TASK INSTRUCTIONS:
1/ According to the news report on California's Public Records Act, within how many days does state law require local governments to respond to public requests for information?
2/ Reproduce the passage of the news report on California's Public Records Act verbatim, starting at "Hurst thinks the" and ending at "City of Bell.".

## begin DOCUMENT EXTRACT

Local government agencies will no longer be required to follow key provisions of California’s Public Records Act in a bill that’s part of the budget state lawmakers approved over the weekend.  As KPCC’s Julie Small reports, Governor Jerry Brown is expected to enact the change—which is less drastic than one he proposed.

California law requires local governments to respond to public requests for information within 10 days. If they’re unable to meet those requests, they have to explain why. Both those requirements are about to be suspended for local governments.  Peter Scheer with the First Amendment Coalition says that creates opportunities for local authorities to cut off public access to information.

“People are going to file public records request for records that they need, and under this new legal language a local city or a county is going to be able to write back and say ‘denied’ and they’re not going to tell you why… and I think that’s just crazy," says Scheer. 

The state maintains this is a budget move, because it has to reimburse local governments for complying with some aspects of records requests. The Department of Finance estimates that exempting local governments from those requirements could save the state tens of millions of dollars a year.

But the Department’s H.D. Palmer says local governments can adopt their own process — and he expects they will.

“We believe that these are best practices that local governments have and will continue to abide by,” says Palmer. 

He says the public still has a legal right to information about local governments—and an expectation they’ll get it.

“If local governments choose not to abide by these best practices, they have to tell everyone publicly in an open meeting, and they could conceivably be leaving themselves open to litigation if they don’t abide by them,” says Palmer.

Jean Hurst with the California State Association of Counties agrees.  After all, local governments have provided public access to data for more than a decade now. 

"I think a local agency would be hard pressed to say in an open meeting, ‘We’re no longer going to respond in a timely manner to your request for public records.’   That would be just surprising to me," says Hurst.

Hurst thinks the public expectation of transparency, and the threat of lawsuits, will prompt agencies to comply with the entire Public Records Act—“for the most part”.

But Jim Ewert—an attorney for the California Newspaper Publishers Association --thinks it’s naive to expect all local agencies will fall in line.  Case in point: the former administrator for the City of Bell.

“Can you imagine Robert Rizzo having the opportunity to just say no, or actually not say anything at all--when people ask for public information," says Ewert.

Ewert hopes to get the legislature to reinstate the provisions of California’s Public Records Act they just voted to suspend.  He believes it will soon be clear that this was a big mistake.

## end DOCUMENT EXTRACT
## begin DATASET RECORDS

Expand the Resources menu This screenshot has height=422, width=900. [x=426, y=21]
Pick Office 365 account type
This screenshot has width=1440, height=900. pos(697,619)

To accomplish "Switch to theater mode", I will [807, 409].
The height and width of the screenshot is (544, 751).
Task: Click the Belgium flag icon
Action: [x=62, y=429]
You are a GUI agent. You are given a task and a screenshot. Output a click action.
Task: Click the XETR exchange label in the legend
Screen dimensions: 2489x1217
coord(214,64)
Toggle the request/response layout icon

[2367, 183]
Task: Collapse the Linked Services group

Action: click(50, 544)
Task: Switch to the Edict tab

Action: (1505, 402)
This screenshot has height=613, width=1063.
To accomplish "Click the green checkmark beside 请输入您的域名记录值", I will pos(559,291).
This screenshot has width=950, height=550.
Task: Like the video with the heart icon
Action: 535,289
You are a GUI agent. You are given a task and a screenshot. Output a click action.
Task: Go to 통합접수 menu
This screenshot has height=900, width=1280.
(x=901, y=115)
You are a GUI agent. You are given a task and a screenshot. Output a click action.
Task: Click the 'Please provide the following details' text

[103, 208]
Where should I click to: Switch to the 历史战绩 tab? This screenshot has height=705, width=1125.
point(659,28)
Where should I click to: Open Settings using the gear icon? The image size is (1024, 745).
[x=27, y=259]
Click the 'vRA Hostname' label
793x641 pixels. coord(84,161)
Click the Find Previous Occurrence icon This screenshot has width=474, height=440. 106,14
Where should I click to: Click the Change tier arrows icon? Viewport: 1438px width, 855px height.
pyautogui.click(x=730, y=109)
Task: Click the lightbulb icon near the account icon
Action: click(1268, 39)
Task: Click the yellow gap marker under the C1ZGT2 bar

## end DATASET RECORDS

RESPONSES TO THE TASKS:
1/ Within 10 days.

2/
Hurst thinks the public expectation of transparency, and the threat of lawsuits, will prompt agencies to comply with the entire Public Records Act—“for the most part”.

But Jim Ewert—an attorney for the California Newspaper Publishers Association --thinks it’s naive to expect all local agencies will fall in line.  Case in point: the former administrator for the City of Bell.